I hear the Japanese have designed a vehicle that runs on the hydrogen in water. One liter of water runs it for an hour. History tells us that our own companies used to buy out the innovative designs and scrape them to silence the competition. We need to reward rather than discourage the alternate fuel designs. We need to do more research with solar and ethanol and whatever else we don't even think about yet. But we can't just depend on big companies to make our choices for us.

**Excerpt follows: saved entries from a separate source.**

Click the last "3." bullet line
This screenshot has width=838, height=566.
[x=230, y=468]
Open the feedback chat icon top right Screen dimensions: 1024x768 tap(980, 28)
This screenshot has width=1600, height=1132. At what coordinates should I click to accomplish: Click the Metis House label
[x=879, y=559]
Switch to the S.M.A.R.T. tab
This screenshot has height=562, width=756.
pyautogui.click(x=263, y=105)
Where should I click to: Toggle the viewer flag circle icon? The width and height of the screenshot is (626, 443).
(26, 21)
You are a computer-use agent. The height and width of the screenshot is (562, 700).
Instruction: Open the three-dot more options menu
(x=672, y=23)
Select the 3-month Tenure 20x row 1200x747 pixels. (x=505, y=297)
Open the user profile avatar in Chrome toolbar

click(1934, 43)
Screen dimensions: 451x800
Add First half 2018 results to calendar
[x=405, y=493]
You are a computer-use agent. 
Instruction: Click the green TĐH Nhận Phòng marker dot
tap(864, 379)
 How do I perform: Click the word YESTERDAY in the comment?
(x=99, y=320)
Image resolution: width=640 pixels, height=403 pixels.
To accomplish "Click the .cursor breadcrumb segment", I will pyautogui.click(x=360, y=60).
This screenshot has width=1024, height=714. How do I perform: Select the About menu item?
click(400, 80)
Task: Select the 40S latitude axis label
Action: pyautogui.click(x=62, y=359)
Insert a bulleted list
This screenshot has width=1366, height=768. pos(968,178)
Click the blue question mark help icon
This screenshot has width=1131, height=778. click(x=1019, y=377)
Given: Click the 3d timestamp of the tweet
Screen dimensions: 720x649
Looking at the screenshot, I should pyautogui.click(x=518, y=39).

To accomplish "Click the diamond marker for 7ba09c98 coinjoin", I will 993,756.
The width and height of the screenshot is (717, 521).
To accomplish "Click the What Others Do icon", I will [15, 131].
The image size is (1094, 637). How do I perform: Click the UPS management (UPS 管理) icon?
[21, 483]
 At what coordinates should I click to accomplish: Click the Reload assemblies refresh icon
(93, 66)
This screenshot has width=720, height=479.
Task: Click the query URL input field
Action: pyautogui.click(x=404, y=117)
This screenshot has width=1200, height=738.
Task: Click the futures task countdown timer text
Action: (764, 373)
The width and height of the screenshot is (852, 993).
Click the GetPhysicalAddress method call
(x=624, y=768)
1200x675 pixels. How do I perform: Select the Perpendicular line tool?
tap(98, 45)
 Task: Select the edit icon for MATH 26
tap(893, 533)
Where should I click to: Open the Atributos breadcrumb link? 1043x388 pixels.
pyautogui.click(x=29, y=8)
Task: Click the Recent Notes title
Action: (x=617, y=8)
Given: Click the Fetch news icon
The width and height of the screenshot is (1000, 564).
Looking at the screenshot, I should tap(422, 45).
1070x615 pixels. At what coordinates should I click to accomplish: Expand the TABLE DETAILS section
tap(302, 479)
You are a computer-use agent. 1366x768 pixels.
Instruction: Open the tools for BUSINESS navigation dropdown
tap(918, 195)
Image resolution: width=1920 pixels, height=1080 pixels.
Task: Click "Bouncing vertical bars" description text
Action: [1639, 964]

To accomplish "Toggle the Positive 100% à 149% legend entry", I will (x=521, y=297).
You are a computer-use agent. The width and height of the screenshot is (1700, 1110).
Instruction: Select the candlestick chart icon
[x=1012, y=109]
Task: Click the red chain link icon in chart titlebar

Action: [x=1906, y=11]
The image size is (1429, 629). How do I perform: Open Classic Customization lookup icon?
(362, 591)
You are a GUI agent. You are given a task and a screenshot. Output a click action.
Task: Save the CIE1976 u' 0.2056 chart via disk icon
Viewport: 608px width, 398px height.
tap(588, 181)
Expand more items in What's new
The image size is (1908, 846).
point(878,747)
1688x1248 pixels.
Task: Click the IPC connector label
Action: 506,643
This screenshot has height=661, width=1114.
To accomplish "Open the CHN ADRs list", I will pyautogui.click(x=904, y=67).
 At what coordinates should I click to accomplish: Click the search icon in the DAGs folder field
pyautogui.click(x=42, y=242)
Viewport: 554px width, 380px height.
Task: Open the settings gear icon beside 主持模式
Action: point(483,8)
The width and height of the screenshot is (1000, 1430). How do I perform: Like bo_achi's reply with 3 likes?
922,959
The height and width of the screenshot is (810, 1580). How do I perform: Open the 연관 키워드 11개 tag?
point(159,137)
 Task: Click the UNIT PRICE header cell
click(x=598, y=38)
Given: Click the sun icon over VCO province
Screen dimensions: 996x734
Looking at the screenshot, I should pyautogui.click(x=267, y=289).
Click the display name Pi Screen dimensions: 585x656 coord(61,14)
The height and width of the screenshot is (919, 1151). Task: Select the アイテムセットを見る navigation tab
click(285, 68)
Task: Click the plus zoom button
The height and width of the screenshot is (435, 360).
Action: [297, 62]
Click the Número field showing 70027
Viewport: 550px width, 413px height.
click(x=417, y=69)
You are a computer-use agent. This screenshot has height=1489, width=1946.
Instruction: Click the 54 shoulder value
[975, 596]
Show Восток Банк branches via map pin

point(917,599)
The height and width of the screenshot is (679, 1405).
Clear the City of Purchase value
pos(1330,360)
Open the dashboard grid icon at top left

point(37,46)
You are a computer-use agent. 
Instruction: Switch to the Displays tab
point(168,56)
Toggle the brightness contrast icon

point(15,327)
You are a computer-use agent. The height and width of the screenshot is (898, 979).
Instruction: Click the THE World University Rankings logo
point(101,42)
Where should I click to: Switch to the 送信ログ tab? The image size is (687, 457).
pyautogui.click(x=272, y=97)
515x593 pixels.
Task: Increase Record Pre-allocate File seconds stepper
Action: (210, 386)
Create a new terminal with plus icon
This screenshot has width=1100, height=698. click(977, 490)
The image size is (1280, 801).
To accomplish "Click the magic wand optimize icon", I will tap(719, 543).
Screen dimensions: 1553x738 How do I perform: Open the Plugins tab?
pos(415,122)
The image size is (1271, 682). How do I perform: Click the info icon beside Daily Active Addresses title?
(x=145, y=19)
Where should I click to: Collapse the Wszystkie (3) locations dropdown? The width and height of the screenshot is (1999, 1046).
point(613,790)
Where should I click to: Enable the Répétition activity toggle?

When we lived in Southern Indiana, I used to be so good at recycling and I've gotten lazy. Shame on me. In Dubois County, it was easy to recycle because there were dumpsters, in each little town, to hold the items that could be reused. The dumpsters were labeled for glass, colored glass, plastic, paper, cardboard, steel cans, aluminum cans, etc. The supervisor supervised the unloading of each vehicle. We were charged for each plastic trash bag but all recycling was free.
We kept a couple of extra trash bins for recyclables in the garage. I rinsed out food cans as we opened them or just threw them in the dishwasher when I had room. The cans weren't stinky in the garage. They did not attract ants and yet, it took little effort. People in town had certain days to set out recyclables for pick up. Those of us out in the county just loaded up our stuff and headed to the disposal site, in the closest little town when needed. Sites were open 2-3 days each week.
If all of us would just make a few efforts to reduce our global abuse it would make a big difference in a few years. Most of us think we will do better next time. Well, tomorrow is here. Whether it affects the weather or not, thinking of our earth actions and making some changes could only help. I have been going to call the recycle place at Knightsville forever and see what items they take. No more putting it off. I am saying it, in writing, that I am going to call them This Week and start to do better. Maybe the rainstorms were Mother Nature's way of yelling at us. I hear ya', Mom!
Denny and I were both sad to hear the passing of Tim Russert. I didn't get to hear him on many Sunday mornings but he was still my favorite newsman. I can't think of any other newscaster that will fill his spot. He would ask the tough questions. No one was immune to his inquiries. Many of the other news people give away their politics or affiliations within the first few minutes of reporting. Russert seemed like the lone searcher of truth in a crowd of crackling crows. It is like losing a friend.
Happy Birthday to Kate Trout (19th), Kraig Dierdorf (22nd), Dan Pell (23rd Our granddaughter Auriel Sidney Long will celebrate her birthday in Jasper on June 23rd. Happy Anniversaries to Mr. & Mrs. Brad Pell (19th), Mr. & Mrs. Jim Pell (30th). Happy July Anniversary to Mike and Karen Roach (July 2nd).